Any morphea sufferers who have heard of systemic scleroderma?

Chutchy_50

I suffer from obstructive sleep apnea, spinal cord bleed, morphea and Achilles tendonitis. Married 29 yrs and 3 grown up kids.

I’m on here looking for fellow sufferers, my main concern at the moment is if there are any morphea sufferers who have heard of systemic scleroderma.

chiarieds

Hi @Chutchy_50 - Welcome to the community. Thank you for joining & saying a little about yourself. I don't suffer your disorders, but have tried to look into it. My limited understanding is that morphea is more a localized scleroderma 'just' affecting the skin.

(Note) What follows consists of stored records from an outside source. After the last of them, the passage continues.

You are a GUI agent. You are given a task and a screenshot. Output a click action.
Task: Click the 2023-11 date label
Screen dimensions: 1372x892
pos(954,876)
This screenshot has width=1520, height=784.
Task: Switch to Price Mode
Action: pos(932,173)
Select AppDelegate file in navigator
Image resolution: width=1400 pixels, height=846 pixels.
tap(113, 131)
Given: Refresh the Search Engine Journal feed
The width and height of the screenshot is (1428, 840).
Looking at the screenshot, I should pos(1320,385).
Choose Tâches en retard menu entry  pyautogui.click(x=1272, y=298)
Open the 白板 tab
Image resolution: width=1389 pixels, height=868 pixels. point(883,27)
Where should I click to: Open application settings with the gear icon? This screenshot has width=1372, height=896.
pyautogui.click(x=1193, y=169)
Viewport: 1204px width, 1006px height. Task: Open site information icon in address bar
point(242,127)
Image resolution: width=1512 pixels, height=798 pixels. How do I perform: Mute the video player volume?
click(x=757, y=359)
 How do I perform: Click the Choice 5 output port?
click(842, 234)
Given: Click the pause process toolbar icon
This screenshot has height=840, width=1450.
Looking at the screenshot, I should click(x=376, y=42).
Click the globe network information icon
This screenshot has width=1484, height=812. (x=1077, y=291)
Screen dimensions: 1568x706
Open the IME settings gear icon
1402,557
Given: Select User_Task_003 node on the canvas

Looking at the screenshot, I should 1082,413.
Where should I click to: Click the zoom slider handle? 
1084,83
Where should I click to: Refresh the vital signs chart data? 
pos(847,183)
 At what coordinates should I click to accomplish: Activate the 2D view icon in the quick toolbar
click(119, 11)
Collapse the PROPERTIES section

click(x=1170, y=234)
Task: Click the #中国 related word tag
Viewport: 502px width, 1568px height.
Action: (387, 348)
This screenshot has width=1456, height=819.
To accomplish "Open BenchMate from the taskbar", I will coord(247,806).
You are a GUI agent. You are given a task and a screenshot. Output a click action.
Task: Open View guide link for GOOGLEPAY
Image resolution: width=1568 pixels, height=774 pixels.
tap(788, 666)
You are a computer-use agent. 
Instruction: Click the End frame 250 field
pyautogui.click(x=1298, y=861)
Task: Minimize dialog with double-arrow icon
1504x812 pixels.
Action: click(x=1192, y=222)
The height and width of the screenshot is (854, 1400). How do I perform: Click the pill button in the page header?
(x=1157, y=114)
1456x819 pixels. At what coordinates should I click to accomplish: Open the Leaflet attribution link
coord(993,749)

I'm hoping the following may be helpful, but if you're already under a scleroderma specialist or dermatologist, then please be advised my them, & your GP should always be there to help & advise also. Please see:  https://www.sruk.co.uk/scleroderma/  

& from the same website: https://www.sruk.co.uk/scleroderma/what-scleroderma/scleroderma-morphea/

Ami2301

Hi @Chutchy_50 and welcome to the community! I am aware of systemic Scleroderma, I have Raynaud's disease and I know they can be linked to one another. How are you doing today?

Chloe_Scope

Hi @Chutchy_50 and welcome to the community! How are you today?

Chutchy_50

Hi, sorry for late reply. Today is a good day not a great day but okily as I call it, my sleep apnea is still trying to control me, add morphea and a spinal bleed it gets you down hence anxiety and depression ?. I joined this group to find fellow sufferers of some of my conditions, I've yet to find a twin.

Chloe_Scope

Hi @Chutchy_50, great to have you here.

I'm glad today has been okay, it sounds like you have a lot going on at the moment. Please do have a look around and feel free to get involved with discussions.

If you want something more laid back then the coffee lounge is always a good place to start.